4. Mehrwert schaffen

Zusätzlichen kundenspezifischen Nutzen über das eigentliche Produkt hinaus zu bieten und so eine Wertsteigerung für die Marke zu generieren, ist ebenfalls erfolgversprechend. So hat Evian nicht das innovativste, aber ein dennoch erfolgreiches Konzept umgesetzt: die französische Mineralwassermarke bietet einen speziellen Hauslieferservice namens „Evian Chez Vous“ an. So bleibt Konsumenten der Gang in die meist unattraktiv gestalteten Getränkebereiche des Handels sowie der Transport dieses schweren Produktes erspart.

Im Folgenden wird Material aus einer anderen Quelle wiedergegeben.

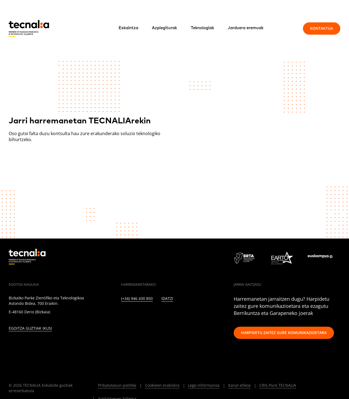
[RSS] (181, 314)
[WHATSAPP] (205, 314)
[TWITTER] (134, 314)
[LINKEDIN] (123, 314)
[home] (29, 28)
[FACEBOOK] (158, 314)
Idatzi (167, 298)
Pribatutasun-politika (117, 385)
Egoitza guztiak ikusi (30, 328)
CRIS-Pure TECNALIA (277, 385)
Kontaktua (321, 28)
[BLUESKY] (217, 314)
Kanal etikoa (239, 385)
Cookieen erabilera (162, 385)
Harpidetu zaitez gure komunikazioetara (284, 332)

5. Persönliche Note bieten

Ebenso wie Dienstleister mittels Kunden-Hotlines personalisierte Services bieten, haben auch Marketer die Möglichkeit, ihren Produkten Individualität zu verleihen. Auf der Internetseite der M&M Mars Company können Konsumenten nicht nur die Farbe auswählen, sondern zusätzlich eigene Fotos auf den Süßwaren erstellen lassen. Individuell designte Briefmarken des U.S. Postal Service oder persönliche Gravuren für den Apple iPod sind weitere Beispiele in diesem Kontext.

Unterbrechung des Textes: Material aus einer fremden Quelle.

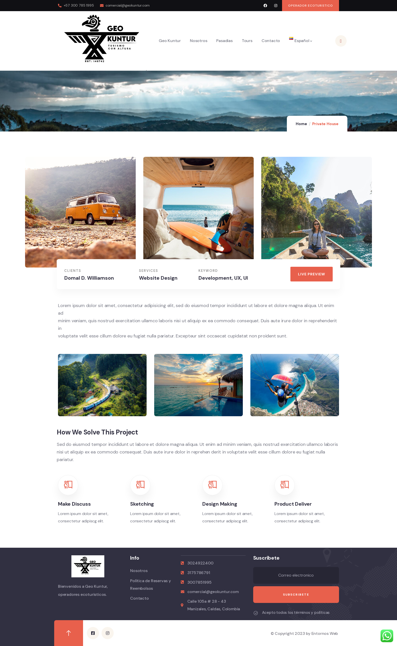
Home (301, 123)
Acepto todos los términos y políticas (296, 612)
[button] (310, 5)
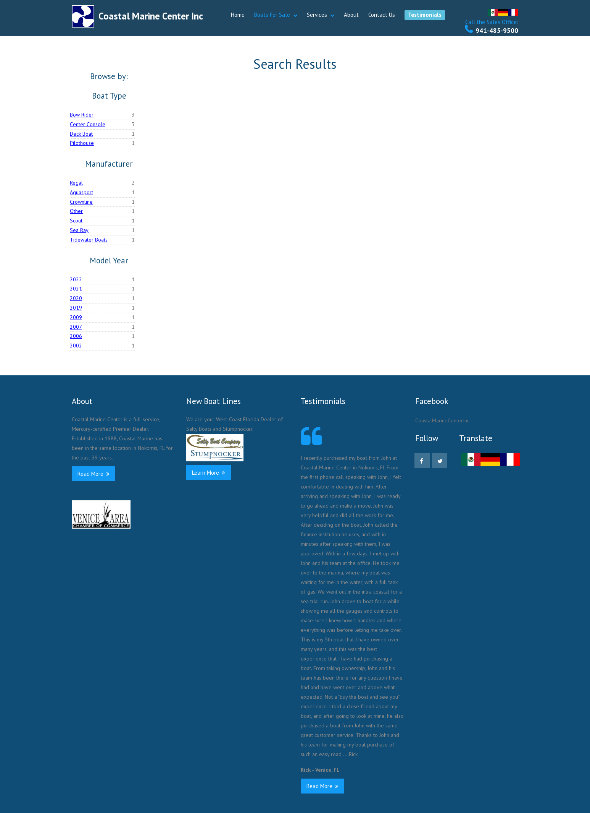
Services (317, 14)
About (351, 14)
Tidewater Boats (89, 239)
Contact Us (381, 14)
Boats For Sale (272, 14)
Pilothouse (82, 143)
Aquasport (81, 192)
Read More (93, 473)
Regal (76, 182)
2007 (76, 326)
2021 (76, 288)
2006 (76, 336)
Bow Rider (81, 114)
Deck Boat (81, 133)
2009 (76, 317)
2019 (76, 307)
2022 (76, 279)
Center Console (87, 124)
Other (76, 211)
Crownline (81, 201)
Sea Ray (79, 230)
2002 (76, 345)
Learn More (208, 472)
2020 (76, 298)
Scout (76, 220)
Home (238, 14)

6. Stimme mit Bedacht einsetzen

Konsumenten treten häufig erst im Fall einer Beschwerde in persönlichen Kontakt mit einer Marke beziehungsweise einem Anbieter. Ein effektives und schnelles Handling ist dann von zentraler Bedeutung, um eine hohe Kundenzufriedenheit auch künftig sicherzustellen. Telefonisch kann dies herausfordernd sein, denn der Tonfall trägt viel zu einer positiv oder negativ verlaufenden Interaktion bei. Eine einfühlsame und dennoch feste, überzeugende Stimme drückt Sicherheit aus. Peter Simpson, Gründer der ersten UK-Online Bank, First Direct, ist sich diesem Phänomen bewusst. Nach dem Motto „Banking ist einfach – Sprechen nicht“ erwartet Call-Center-Bewerber ein ungewöhnlicher Auswahlprozess: Er fordert Kandidaten auf, zu einer Zitrone zu sprechen und stellt diejenigen ein, die am überzeugendsten das Gespräch mit einer Frucht führen.

7. Sich neu erfinden

Der Trend geht unumstritten hin zu mehr menschlichem Kontakt und verstärkter Interaktion und wird die Art, wie Produkte verkauft werden, neu definieren. „Der persönliche Austausch wird zunehmend wichtiger für die Markenwahrnehmung – angefangen bei der Einlösung des Markenversprechens, beim Beschwerde-Handling oder der Kundenpflege“, so Büchner abschließend.